### Stored data

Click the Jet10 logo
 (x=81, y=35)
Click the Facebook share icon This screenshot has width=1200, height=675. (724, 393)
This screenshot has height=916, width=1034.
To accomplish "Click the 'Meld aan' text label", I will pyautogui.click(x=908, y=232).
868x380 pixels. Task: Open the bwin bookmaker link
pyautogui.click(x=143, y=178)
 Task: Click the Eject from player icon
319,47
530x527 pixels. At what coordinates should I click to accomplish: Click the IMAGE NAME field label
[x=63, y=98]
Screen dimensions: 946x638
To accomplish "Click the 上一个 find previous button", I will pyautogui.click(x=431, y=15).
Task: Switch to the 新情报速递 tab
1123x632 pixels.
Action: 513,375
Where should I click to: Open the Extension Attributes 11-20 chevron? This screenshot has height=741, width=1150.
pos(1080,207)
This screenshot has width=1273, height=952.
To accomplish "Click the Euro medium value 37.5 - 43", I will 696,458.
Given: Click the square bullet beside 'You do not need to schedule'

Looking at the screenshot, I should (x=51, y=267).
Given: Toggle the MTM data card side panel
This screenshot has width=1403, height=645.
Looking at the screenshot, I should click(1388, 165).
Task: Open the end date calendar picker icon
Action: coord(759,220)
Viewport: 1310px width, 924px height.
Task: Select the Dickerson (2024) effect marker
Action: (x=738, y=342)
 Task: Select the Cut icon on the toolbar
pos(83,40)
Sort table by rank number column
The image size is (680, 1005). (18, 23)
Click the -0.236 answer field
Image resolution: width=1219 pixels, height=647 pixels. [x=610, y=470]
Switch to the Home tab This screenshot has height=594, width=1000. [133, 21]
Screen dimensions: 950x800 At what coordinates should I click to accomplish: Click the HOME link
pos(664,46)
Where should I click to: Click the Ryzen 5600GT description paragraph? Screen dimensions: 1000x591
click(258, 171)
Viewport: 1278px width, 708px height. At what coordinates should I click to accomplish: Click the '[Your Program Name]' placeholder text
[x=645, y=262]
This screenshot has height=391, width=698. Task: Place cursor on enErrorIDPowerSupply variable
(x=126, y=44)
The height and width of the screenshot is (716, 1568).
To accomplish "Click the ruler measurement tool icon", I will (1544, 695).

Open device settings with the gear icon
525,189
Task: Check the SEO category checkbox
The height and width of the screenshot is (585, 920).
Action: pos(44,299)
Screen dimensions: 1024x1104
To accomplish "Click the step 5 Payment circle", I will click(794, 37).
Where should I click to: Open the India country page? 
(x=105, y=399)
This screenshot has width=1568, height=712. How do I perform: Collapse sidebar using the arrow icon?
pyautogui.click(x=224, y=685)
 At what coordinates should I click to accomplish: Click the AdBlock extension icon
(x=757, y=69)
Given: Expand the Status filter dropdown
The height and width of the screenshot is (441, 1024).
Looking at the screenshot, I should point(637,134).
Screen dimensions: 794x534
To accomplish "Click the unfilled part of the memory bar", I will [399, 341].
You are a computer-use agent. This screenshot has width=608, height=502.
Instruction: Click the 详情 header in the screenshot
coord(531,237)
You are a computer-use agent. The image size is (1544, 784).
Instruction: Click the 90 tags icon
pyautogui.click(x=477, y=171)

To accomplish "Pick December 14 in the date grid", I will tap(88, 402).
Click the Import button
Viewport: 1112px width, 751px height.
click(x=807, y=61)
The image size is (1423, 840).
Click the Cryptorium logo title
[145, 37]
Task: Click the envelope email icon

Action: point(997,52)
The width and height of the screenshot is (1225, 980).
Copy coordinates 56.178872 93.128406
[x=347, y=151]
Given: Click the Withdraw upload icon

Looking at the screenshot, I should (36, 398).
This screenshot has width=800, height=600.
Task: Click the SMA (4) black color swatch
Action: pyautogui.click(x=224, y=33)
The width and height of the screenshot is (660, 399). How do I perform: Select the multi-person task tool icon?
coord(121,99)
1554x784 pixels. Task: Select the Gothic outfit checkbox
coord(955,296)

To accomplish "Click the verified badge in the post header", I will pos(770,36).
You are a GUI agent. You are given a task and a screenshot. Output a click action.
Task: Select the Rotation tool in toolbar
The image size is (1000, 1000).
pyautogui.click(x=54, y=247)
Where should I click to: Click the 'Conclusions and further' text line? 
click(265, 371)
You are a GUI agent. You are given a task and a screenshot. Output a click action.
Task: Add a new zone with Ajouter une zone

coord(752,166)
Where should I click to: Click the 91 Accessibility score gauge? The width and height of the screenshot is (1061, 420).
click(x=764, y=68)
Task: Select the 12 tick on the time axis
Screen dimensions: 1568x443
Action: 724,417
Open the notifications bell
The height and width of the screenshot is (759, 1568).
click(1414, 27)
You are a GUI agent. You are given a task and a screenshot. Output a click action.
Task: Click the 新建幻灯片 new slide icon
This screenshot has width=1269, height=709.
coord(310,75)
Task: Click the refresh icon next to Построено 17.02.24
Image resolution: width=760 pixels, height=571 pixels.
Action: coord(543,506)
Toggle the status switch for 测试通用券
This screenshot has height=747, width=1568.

### Requirement
Transcribe each entry precisely, missing none.

### Result for this exercise
Click the Jet10 logo
 (x=81, y=35)
Click the Facebook share icon This screenshot has width=1200, height=675. (724, 393)
This screenshot has height=916, width=1034.
To accomplish "Click the 'Meld aan' text label", I will pyautogui.click(x=908, y=232).
868x380 pixels. Task: Open the bwin bookmaker link
pyautogui.click(x=143, y=178)
 Task: Click the Eject from player icon
319,47
530x527 pixels. At what coordinates should I click to accomplish: Click the IMAGE NAME field label
[x=63, y=98]
Screen dimensions: 946x638
To accomplish "Click the 上一个 find previous button", I will pyautogui.click(x=431, y=15).
Task: Switch to the 新情报速递 tab
1123x632 pixels.
Action: 513,375
Where should I click to: Open the Extension Attributes 11-20 chevron? This screenshot has height=741, width=1150.
pos(1080,207)
This screenshot has width=1273, height=952.
To accomplish "Click the Euro medium value 37.5 - 43", I will 696,458.
Given: Click the square bullet beside 'You do not need to schedule'

Looking at the screenshot, I should (x=51, y=267).
Given: Toggle the MTM data card side panel
This screenshot has width=1403, height=645.
Looking at the screenshot, I should click(1388, 165).
Task: Open the end date calendar picker icon
Action: coord(759,220)
Viewport: 1310px width, 924px height.
Task: Select the Dickerson (2024) effect marker
Action: (x=738, y=342)
 Task: Select the Cut icon on the toolbar
pos(83,40)
Sort table by rank number column
The image size is (680, 1005). (18, 23)
Click the -0.236 answer field
Image resolution: width=1219 pixels, height=647 pixels. [x=610, y=470]
Switch to the Home tab This screenshot has height=594, width=1000. [133, 21]
Screen dimensions: 950x800 At what coordinates should I click to accomplish: Click the HOME link
pos(664,46)
Where should I click to: Click the Ryzen 5600GT description paragraph? Screen dimensions: 1000x591
click(258, 171)
Viewport: 1278px width, 708px height. At what coordinates should I click to accomplish: Click the '[Your Program Name]' placeholder text
[x=645, y=262]
This screenshot has height=391, width=698. Task: Place cursor on enErrorIDPowerSupply variable
(x=126, y=44)
The height and width of the screenshot is (716, 1568).
To accomplish "Click the ruler measurement tool icon", I will (1544, 695).

Open device settings with the gear icon
525,189
Task: Check the SEO category checkbox
The height and width of the screenshot is (585, 920).
Action: pos(44,299)
Screen dimensions: 1024x1104
To accomplish "Click the step 5 Payment circle", I will click(794, 37).
Where should I click to: Open the India country page? 
(x=105, y=399)
This screenshot has width=1568, height=712. How do I perform: Collapse sidebar using the arrow icon?
pyautogui.click(x=224, y=685)
 At what coordinates should I click to accomplish: Click the AdBlock extension icon
(x=757, y=69)
Given: Expand the Status filter dropdown
The height and width of the screenshot is (441, 1024).
Looking at the screenshot, I should point(637,134).
Screen dimensions: 794x534
To accomplish "Click the unfilled part of the memory bar", I will [399, 341].
You are a computer-use agent. This screenshot has width=608, height=502.
Instruction: Click the 详情 header in the screenshot
coord(531,237)
You are a computer-use agent. The image size is (1544, 784).
Instruction: Click the 90 tags icon
pyautogui.click(x=477, y=171)

To accomplish "Pick December 14 in the date grid", I will tap(88, 402).
Click the Import button
Viewport: 1112px width, 751px height.
click(x=807, y=61)
The image size is (1423, 840).
Click the Cryptorium logo title
[145, 37]
Task: Click the envelope email icon

Action: point(997,52)
The width and height of the screenshot is (1225, 980).
Copy coordinates 56.178872 93.128406
[x=347, y=151]
Given: Click the Withdraw upload icon

Looking at the screenshot, I should (36, 398).
This screenshot has width=800, height=600.
Task: Click the SMA (4) black color swatch
Action: pyautogui.click(x=224, y=33)
The width and height of the screenshot is (660, 399). How do I perform: Select the multi-person task tool icon?
coord(121,99)
1554x784 pixels. Task: Select the Gothic outfit checkbox
coord(955,296)

To accomplish "Click the verified badge in the post header", I will pos(770,36).
You are a GUI agent. You are given a task and a screenshot. Output a click action.
Task: Select the Rotation tool in toolbar
The image size is (1000, 1000).
pyautogui.click(x=54, y=247)
Where should I click to: Click the 'Conclusions and further' text line? 
click(265, 371)
You are a GUI agent. You are given a task and a screenshot. Output a click action.
Task: Add a new zone with Ajouter une zone

coord(752,166)
Where should I click to: Click the 91 Accessibility score gauge? The width and height of the screenshot is (1061, 420).
click(x=764, y=68)
Task: Select the 12 tick on the time axis
Screen dimensions: 1568x443
Action: 724,417
Open the notifications bell
The height and width of the screenshot is (759, 1568).
click(1414, 27)
You are a GUI agent. You are given a task and a screenshot. Output a click action.
Task: Click the 新建幻灯片 new slide icon
This screenshot has width=1269, height=709.
coord(310,75)
Task: Click the refresh icon next to Построено 17.02.24
Image resolution: width=760 pixels, height=571 pixels.
Action: coord(543,506)
Toggle the status switch for 测试通用券
This screenshot has height=747, width=1568.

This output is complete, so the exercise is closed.